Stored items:
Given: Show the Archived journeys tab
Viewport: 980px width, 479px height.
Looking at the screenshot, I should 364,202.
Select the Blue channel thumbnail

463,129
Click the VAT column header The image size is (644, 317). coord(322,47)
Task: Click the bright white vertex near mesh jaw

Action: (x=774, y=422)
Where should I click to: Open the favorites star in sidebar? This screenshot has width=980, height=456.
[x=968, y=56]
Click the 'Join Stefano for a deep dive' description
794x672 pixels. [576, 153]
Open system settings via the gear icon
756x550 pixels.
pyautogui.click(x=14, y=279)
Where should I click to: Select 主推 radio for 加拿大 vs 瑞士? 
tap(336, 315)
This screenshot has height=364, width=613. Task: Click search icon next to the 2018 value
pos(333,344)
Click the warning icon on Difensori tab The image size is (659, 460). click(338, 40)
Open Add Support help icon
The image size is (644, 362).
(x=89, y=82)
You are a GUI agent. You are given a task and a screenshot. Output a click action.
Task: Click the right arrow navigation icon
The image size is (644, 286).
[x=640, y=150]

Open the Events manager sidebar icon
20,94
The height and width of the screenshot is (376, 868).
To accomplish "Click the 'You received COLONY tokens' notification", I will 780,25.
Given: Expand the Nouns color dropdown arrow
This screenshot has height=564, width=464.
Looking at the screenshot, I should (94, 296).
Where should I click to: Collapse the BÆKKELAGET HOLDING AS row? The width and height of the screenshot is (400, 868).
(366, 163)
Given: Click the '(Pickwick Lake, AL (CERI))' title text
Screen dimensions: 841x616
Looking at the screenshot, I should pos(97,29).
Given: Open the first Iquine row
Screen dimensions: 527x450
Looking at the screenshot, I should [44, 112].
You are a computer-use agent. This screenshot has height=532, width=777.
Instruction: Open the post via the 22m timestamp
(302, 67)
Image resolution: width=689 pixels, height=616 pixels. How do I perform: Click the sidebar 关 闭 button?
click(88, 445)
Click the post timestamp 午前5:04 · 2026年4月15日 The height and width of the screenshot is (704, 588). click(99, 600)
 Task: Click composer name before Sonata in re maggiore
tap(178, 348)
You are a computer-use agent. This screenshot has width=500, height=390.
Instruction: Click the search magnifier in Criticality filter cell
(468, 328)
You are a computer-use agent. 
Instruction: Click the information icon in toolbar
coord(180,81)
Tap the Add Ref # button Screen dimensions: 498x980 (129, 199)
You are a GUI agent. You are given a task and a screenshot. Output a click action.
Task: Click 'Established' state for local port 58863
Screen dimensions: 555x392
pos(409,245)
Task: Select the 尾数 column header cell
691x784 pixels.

TASK TO CARRY OUT: Would you copy all lines in the records where the string "agent" appears?

SOLUTION TO THE EXERCISE:
You are a GUI agent. You are given a task and a screenshot. Output a click action.
You are a computer-use agent. This screenshot has height=532, width=777.
You are a computer-use agent. This screenshot has width=500, height=390.
You are a computer-use agent. 
You are a GUI agent. You are given a task and a screenshot. Output a click action.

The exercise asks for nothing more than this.